Dataset entries:
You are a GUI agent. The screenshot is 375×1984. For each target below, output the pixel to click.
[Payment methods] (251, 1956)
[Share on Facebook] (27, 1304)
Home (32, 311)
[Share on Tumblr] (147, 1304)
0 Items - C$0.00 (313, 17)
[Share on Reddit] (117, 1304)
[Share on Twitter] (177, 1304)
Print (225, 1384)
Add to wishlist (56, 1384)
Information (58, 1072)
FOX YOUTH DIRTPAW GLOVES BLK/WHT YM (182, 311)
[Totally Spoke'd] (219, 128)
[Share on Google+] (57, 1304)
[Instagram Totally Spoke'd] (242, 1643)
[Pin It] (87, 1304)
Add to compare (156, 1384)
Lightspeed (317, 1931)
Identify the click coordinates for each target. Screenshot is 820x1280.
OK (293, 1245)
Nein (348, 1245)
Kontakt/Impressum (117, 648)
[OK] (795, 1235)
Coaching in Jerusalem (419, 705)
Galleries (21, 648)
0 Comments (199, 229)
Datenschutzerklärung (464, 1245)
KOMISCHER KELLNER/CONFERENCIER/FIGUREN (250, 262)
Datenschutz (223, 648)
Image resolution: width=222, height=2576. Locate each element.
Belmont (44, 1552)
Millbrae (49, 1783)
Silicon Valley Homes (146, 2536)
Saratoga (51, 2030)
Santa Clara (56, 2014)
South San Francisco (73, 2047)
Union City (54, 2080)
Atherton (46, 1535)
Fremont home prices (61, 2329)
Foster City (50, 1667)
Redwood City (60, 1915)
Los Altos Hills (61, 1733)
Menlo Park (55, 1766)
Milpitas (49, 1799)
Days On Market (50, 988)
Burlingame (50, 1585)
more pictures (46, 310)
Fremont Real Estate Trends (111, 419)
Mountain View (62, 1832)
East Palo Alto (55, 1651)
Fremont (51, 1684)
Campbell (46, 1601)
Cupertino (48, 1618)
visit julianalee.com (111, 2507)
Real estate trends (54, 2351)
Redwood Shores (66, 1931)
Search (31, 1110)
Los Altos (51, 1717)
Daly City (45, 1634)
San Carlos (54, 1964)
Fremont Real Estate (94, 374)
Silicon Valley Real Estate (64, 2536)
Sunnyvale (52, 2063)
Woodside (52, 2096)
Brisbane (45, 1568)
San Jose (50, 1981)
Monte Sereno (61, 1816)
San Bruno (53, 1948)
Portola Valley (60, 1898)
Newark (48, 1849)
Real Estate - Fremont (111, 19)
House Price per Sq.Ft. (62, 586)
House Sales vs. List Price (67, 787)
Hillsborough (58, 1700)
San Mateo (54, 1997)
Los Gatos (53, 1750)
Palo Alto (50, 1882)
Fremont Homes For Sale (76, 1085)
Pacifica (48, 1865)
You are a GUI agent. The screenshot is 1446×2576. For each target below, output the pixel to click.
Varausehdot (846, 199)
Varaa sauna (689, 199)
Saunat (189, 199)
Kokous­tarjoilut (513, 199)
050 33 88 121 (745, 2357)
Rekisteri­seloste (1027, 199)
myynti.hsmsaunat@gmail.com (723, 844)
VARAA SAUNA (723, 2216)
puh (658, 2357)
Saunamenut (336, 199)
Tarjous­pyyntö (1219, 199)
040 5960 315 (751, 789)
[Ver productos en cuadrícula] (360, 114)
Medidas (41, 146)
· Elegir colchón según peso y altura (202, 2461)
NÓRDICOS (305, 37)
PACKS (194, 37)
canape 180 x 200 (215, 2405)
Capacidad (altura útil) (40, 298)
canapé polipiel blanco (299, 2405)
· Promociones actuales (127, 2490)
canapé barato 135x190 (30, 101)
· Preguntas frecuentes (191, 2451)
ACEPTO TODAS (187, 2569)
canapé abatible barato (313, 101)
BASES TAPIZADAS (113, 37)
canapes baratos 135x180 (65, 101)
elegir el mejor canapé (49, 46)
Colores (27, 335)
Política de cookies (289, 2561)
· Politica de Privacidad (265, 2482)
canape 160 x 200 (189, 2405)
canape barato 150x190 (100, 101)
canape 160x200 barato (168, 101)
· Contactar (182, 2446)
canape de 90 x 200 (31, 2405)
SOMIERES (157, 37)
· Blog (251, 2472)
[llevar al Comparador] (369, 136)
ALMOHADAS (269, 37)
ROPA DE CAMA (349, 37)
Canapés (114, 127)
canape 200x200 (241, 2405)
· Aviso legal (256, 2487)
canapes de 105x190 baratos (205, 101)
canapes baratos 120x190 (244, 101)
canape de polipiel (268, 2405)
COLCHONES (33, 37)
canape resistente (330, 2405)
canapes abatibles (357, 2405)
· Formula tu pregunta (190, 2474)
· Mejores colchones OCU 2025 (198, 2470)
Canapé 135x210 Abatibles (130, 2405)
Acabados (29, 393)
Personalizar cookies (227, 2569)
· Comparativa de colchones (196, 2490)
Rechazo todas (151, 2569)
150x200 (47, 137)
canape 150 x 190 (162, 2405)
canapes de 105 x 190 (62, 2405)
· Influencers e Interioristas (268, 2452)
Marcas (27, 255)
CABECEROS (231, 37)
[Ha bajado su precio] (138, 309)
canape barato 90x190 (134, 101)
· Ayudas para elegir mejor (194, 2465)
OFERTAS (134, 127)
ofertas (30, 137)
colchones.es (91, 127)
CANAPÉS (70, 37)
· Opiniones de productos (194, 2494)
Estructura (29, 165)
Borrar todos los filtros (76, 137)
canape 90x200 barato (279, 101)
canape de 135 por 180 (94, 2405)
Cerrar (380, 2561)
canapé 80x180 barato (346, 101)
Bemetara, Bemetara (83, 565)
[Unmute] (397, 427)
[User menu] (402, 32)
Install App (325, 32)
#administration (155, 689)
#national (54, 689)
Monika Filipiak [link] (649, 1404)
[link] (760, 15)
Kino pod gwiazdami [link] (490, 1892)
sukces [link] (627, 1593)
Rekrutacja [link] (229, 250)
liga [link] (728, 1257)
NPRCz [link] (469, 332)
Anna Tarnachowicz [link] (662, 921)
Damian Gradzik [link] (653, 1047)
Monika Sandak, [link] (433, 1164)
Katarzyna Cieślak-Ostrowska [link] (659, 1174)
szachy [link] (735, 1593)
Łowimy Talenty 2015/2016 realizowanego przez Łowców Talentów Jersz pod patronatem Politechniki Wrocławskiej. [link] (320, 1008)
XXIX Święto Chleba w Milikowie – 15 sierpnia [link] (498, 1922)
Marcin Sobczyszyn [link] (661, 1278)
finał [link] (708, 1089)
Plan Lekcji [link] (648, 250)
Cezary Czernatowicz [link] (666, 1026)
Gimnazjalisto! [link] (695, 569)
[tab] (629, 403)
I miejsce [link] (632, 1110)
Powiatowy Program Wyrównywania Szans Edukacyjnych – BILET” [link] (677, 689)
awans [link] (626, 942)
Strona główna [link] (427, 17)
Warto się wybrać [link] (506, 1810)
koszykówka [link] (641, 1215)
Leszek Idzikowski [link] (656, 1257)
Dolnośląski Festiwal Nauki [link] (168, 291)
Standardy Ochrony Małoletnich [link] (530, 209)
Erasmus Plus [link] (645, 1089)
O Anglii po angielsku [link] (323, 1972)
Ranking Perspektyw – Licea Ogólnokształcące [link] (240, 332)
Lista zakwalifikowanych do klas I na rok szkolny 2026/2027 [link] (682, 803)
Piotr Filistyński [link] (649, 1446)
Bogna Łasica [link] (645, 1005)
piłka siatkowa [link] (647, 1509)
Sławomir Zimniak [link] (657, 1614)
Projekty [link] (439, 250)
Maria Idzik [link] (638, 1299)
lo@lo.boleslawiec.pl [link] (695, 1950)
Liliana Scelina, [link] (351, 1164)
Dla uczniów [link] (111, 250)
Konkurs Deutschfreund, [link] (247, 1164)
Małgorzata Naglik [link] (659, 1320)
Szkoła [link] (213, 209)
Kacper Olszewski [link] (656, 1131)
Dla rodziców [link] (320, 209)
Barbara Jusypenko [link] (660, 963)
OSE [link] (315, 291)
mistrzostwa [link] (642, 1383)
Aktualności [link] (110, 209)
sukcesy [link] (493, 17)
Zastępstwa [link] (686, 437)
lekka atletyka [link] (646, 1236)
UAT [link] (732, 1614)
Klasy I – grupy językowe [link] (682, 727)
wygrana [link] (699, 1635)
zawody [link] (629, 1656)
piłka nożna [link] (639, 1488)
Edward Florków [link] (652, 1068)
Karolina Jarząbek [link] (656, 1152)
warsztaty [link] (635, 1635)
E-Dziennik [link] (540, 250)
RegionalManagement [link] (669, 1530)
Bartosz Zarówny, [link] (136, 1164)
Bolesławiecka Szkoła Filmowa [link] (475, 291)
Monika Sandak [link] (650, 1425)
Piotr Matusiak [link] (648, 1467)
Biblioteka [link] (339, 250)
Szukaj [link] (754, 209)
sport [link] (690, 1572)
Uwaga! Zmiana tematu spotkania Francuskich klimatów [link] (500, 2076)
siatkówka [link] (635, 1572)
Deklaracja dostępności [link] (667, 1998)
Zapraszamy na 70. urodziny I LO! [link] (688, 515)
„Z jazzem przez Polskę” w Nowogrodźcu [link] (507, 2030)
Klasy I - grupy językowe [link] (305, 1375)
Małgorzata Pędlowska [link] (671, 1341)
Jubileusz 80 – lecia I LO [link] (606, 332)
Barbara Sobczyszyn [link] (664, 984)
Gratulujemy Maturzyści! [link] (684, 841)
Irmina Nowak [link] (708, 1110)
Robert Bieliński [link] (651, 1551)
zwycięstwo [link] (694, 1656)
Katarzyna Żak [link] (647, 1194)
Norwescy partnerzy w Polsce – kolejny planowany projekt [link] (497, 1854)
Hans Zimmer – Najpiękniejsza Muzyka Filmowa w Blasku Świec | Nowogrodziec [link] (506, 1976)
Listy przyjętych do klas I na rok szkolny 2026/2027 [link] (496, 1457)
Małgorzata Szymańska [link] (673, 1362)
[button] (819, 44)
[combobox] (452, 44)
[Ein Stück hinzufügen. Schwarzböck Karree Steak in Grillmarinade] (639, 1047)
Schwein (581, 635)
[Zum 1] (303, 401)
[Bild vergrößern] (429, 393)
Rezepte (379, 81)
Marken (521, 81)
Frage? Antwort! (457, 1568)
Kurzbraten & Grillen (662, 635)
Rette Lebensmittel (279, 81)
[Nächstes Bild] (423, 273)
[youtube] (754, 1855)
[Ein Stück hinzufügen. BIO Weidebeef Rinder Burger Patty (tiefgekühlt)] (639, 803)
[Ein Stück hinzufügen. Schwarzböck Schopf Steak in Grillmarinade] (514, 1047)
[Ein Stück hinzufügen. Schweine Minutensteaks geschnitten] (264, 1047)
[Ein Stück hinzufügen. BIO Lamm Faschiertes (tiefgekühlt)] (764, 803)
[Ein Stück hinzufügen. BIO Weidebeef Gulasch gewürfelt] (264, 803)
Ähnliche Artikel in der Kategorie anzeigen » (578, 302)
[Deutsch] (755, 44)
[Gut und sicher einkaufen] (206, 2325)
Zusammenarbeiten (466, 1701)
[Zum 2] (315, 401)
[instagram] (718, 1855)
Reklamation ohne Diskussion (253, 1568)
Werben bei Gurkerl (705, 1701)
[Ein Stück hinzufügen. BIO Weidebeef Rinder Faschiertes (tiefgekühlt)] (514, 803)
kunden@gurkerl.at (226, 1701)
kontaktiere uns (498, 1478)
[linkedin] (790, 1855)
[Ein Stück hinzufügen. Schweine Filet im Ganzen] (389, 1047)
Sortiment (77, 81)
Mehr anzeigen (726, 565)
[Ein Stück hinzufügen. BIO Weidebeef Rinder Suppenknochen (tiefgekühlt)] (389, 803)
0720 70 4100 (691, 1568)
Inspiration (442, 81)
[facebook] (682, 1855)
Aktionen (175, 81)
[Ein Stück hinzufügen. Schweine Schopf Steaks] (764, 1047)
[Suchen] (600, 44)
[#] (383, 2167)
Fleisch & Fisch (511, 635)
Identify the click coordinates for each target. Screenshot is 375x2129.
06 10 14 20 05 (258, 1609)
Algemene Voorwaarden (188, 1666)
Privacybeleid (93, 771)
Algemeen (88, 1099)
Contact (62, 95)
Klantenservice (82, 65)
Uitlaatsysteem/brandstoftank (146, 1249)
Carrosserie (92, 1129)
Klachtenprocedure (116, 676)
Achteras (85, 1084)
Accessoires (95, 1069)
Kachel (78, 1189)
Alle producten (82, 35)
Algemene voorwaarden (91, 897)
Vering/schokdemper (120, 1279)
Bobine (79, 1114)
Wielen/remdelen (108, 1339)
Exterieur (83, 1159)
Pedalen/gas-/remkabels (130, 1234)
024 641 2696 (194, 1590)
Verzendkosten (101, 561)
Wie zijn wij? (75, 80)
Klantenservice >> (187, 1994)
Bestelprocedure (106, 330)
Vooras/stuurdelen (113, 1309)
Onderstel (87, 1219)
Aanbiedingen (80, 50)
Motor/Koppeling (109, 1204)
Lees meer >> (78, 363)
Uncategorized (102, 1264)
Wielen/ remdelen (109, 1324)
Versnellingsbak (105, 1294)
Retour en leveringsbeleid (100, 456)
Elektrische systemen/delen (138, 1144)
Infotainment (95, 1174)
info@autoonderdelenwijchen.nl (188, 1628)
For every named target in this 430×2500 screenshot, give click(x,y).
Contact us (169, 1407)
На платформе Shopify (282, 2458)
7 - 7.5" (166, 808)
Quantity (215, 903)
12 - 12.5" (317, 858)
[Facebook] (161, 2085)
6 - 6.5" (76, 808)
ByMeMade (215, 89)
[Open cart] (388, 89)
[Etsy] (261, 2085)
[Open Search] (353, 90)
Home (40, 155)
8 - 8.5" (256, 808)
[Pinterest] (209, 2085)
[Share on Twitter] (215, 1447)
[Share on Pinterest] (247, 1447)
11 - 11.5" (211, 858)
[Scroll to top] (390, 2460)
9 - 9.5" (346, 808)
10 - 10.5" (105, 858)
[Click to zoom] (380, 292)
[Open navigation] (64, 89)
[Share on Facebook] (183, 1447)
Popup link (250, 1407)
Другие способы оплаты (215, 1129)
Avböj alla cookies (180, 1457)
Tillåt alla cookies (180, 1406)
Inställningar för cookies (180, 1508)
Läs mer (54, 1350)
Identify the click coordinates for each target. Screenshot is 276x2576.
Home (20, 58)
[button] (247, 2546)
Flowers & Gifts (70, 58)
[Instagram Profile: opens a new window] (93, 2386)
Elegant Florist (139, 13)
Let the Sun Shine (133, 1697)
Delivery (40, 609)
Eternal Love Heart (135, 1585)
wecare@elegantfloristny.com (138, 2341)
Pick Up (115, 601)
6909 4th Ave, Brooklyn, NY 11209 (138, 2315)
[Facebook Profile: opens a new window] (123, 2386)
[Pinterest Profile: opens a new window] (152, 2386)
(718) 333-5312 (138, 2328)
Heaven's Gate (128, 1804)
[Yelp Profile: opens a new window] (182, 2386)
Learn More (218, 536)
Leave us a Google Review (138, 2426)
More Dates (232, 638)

- [Problem]:
Among the entries above, find the line with "Newark (48, 1849)" and the line with "Interioristas (268, 2452)"; give again exactly these two lines and all lines between them.

- [Exercise output]:
Newark (48, 1849)
Real Estate - Fremont (111, 19)
House Price per Sq.Ft. (62, 586)
House Sales vs. List Price (67, 787)
Hillsborough (58, 1700)
San Mateo (54, 1997)
Los Gatos (53, 1750)
Palo Alto (50, 1882)
Fremont Homes For Sale (76, 1085)
Pacifica (48, 1865)
You are a GUI agent. The screenshot is 1446×2576. For each target below, output the pixel to click.
Varausehdot (846, 199)
Varaa sauna (689, 199)
Saunat (189, 199)
Kokous­tarjoilut (513, 199)
050 33 88 121 (745, 2357)
Rekisteri­seloste (1027, 199)
myynti.hsmsaunat@gmail.com (723, 844)
VARAA SAUNA (723, 2216)
puh (658, 2357)
Saunamenut (336, 199)
Tarjous­pyyntö (1219, 199)
040 5960 315 (751, 789)
[Ver productos en cuadrícula] (360, 114)
Medidas (41, 146)
· Elegir colchón según peso y altura (202, 2461)
NÓRDICOS (305, 37)
PACKS (194, 37)
canape 180 x 200 (215, 2405)
Capacidad (altura útil) (40, 298)
canapé polipiel blanco (299, 2405)
· Promociones actuales (127, 2490)
canapé barato 135x190 (30, 101)
· Preguntas frecuentes (191, 2451)
ACEPTO TODAS (187, 2569)
canapé abatible barato (313, 101)
BASES TAPIZADAS (113, 37)
canapes baratos 135x180 (65, 101)
elegir el mejor canapé (49, 46)
Colores (27, 335)
Política de cookies (289, 2561)
· Politica de Privacidad (265, 2482)
canape 160 x 200 (189, 2405)
canape barato 150x190 (100, 101)
canape 160x200 barato (168, 101)
· Contactar (182, 2446)
canape de 90 x 200 (31, 2405)
SOMIERES (157, 37)
· Blog (251, 2472)
[llevar al Comparador] (369, 136)
ALMOHADAS (269, 37)
ROPA DE CAMA (349, 37)
Canapés (114, 127)
canape 200x200 (241, 2405)
· Aviso legal (256, 2487)
canapes de 105x190 baratos (205, 101)
canapes baratos 120x190 (244, 101)
canape de polipiel (268, 2405)
COLCHONES (33, 37)
canape resistente (330, 2405)
canapes abatibles (357, 2405)
· Formula tu pregunta (190, 2474)
· Mejores colchones OCU 2025 (198, 2470)
Canapé 135x210 Abatibles (130, 2405)
Acabados (29, 393)
Personalizar cookies (227, 2569)
· Comparativa de colchones (196, 2490)
Rechazo todas (151, 2569)
150x200 (47, 137)
canape 150 x 190 (162, 2405)
canapes de 105 x 190 (62, 2405)
· Influencers e Interioristas (268, 2452)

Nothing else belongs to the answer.